Eight Facts About the Whale Shark

It’s International Whale Shark Day! The day for the world to celebrate one of its most remarkable creatures – the whale shark. To get you in the spirit, here are eight facts about the largest fish in the sea and what’s being done to help conserve these beautiful creatures.

1. Whale sharks are second in size only to actual whales – they weigh over 20 tons and can measure over 12 meters in length. Some unconfirmed accounts even claim sightings of sharks over 17 meters! A hefty figure isn’t the only thing whale sharks have in common with their namesake however, because just like a whale…

2. Whale sharks filter feed. They do not use teeth to catch prey, instead slowly drifting through the water holding their mouths wide to suck in plankton and small fish. Modified gills sort out the loot. Whale sharks are one of only three known sharks in the world that feed in this way, along with the basking shark and the mysterious megamouth shark, and all three evolved this trait independently. How very enterprising!

Whale Shark Image courtesy of Flikr user KAZ2.0

Whale Shark Image courtesy of Flikr user KAZ2.0

3. Each whale shark has a unique pattern of spots, which acts like a human fingerprint. These spots are crucial for identifying whale sharks and keeping tabs on the population size. The WWF alone has studied 458 individual whale sharks using this technique. And getting an idea of whale shark population sizes is important because…

4. In July, the whale shark was reclassified from Vulnerable to Endangered on the International Union for Conservation of Nature (IUCN) Red List. This move was informed by an increased amount of data on the whale shark in the ten years since its status was last assessed. Estimates now show that whale shark populations have declined by over 50% globally and 75% in the Indo-Pacific alone over the past three whale shark generations (about 75 years). This decline has been brought about by the major threats to whale sharks, which brings us to Fact Number Five:

5. Though the whale shark trade is supposedly regulated by the Convention on International Trade in Endangered Species (CITES) and fishing for whale sharks is banned in countries like the US, they are still heavily targeted by fisheries in Southern China and are frequently caught as by-catch in purse seine and gillnet fisheries. This is a troubling state of affairs, and has already done serious damage to the population, but hope is not lost. There are things you can do to help! For instance…

6. Whale shark conservation benefits immensely from ecotourism. In fact, whale sharks are doing unusually well in the Gulf of Mexico because they are worth much more to local communities alive than dead. This means that helping whale sharks can be achieved just by paying to go hang out with these gentle giants – neat!

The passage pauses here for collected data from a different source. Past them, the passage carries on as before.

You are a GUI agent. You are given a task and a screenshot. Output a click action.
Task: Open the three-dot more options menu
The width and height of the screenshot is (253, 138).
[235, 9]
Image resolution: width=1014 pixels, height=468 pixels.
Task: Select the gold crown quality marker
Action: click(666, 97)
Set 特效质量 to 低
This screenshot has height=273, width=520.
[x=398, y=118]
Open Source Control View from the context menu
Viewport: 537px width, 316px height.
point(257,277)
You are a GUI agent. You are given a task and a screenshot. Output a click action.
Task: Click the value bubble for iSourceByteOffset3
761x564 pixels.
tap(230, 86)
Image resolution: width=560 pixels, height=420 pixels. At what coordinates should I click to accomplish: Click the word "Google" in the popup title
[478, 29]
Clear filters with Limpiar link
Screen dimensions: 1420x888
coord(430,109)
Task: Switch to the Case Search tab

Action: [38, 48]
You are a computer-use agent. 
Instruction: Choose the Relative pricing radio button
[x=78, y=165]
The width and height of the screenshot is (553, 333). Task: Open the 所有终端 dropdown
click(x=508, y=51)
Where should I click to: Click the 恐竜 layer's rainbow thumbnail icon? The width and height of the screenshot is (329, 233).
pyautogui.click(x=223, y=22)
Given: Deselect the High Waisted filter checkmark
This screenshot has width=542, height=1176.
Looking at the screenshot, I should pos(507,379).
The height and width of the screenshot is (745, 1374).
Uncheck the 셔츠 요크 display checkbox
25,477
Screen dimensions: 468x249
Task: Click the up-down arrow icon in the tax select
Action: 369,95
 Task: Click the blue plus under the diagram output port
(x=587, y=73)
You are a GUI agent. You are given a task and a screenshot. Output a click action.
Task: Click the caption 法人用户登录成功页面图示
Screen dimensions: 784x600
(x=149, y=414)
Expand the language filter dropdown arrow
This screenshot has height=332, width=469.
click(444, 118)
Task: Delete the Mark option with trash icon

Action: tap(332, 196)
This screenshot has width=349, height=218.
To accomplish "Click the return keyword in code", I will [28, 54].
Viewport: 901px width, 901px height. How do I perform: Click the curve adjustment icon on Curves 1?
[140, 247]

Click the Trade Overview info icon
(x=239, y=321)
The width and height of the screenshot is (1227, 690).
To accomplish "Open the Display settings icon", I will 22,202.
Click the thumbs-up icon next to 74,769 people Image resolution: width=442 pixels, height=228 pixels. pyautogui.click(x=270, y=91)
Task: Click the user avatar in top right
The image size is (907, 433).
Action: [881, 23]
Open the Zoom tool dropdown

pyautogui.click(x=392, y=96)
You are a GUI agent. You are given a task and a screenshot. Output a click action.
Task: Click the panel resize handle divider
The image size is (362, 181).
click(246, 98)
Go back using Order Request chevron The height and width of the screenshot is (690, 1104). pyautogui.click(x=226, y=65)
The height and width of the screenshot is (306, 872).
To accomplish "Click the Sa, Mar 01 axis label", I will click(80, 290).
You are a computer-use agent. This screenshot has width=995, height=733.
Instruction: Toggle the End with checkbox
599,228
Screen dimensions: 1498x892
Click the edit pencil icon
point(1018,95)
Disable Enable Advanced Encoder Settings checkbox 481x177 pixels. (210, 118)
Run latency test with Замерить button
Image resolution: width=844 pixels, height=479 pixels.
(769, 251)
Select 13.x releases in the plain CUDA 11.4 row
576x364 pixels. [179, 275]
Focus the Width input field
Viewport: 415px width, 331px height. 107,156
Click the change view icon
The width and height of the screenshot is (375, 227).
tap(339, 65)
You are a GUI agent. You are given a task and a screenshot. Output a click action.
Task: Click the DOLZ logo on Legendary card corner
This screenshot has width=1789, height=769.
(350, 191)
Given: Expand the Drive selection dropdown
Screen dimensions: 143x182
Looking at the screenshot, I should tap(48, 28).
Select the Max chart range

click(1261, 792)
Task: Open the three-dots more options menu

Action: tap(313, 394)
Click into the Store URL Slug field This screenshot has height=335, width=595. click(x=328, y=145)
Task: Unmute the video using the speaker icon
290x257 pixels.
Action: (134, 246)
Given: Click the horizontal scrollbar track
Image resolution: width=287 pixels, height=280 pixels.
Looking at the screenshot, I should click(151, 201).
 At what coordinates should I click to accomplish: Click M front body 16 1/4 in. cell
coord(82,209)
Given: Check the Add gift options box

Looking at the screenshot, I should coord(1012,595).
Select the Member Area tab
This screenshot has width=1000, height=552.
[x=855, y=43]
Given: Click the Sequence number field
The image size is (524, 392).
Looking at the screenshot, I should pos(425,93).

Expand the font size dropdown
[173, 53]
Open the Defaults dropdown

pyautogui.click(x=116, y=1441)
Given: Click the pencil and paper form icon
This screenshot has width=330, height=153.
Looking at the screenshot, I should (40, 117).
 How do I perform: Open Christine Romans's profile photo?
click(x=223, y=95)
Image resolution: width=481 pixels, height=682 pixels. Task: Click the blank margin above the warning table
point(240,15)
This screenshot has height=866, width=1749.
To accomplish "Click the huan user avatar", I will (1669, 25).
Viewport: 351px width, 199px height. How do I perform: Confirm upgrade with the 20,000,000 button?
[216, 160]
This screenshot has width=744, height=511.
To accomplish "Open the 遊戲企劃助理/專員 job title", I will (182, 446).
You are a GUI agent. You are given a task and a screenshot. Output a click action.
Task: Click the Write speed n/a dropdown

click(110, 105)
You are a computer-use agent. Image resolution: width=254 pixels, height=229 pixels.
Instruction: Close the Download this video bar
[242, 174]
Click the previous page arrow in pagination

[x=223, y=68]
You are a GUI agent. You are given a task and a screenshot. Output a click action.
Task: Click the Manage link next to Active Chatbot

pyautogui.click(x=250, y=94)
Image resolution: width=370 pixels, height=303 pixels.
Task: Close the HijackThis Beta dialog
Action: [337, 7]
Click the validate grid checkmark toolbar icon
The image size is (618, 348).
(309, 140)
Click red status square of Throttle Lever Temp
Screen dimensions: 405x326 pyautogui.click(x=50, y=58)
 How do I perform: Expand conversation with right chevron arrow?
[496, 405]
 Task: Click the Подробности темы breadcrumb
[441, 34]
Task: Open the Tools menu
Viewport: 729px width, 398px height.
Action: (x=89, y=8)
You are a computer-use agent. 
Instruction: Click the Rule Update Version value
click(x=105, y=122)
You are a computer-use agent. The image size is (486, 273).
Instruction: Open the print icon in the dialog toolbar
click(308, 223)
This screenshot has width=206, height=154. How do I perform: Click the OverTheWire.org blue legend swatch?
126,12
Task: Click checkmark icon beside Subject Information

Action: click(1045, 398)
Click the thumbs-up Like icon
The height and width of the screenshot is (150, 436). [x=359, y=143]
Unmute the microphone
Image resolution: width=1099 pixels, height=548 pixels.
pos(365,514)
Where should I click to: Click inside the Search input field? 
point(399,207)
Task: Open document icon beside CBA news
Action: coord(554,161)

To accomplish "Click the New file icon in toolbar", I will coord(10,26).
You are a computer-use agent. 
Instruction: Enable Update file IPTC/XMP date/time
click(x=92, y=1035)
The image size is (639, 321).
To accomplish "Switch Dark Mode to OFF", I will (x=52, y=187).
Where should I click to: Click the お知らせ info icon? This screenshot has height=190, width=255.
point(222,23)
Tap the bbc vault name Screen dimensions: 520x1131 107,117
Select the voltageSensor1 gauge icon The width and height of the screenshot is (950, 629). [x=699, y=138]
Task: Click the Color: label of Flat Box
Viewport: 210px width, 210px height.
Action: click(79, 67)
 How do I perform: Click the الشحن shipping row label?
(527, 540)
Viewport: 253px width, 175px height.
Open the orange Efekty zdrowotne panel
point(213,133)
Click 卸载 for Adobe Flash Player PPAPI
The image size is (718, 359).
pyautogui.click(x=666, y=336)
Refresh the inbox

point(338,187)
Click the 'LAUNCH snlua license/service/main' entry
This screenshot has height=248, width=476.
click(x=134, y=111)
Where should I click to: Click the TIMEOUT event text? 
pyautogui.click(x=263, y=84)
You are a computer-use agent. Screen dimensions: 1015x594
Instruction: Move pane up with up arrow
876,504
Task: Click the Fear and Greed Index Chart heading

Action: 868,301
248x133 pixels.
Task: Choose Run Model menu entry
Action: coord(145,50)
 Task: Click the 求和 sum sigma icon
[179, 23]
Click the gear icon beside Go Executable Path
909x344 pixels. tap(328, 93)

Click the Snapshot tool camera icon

Image by Feefiona123 (http://creativecommons.org/licenses/by-sa/4.0), via Wikimedia Commons

Image by Feefiona123 (http://creativecommons.org/licenses/by-sa/4.0), via Wikimedia Commons

7. You can also give whale sharks a helping hand by making sure you only eat sustainable seafood. For instance, tuna fisheries have high levels of whale shark bycatch and many other types of fisheries target the highly productive areas of the ocean where whale sharks like to feed. When possible, buy hook and line caught fish or look for fish caught by smaller inshore vessels.

8. The IUCN itself is doing its share to protect this newly Endangered shark. On September 1, the IUCN Conservation Congress in Hawaii will kick off, and two of the six key topics to be discussed (protected areas and increased ocean governance) could directly benefit the whale shark. Check out the links below to learn more about the whale shark and the upcoming Conservation Congress!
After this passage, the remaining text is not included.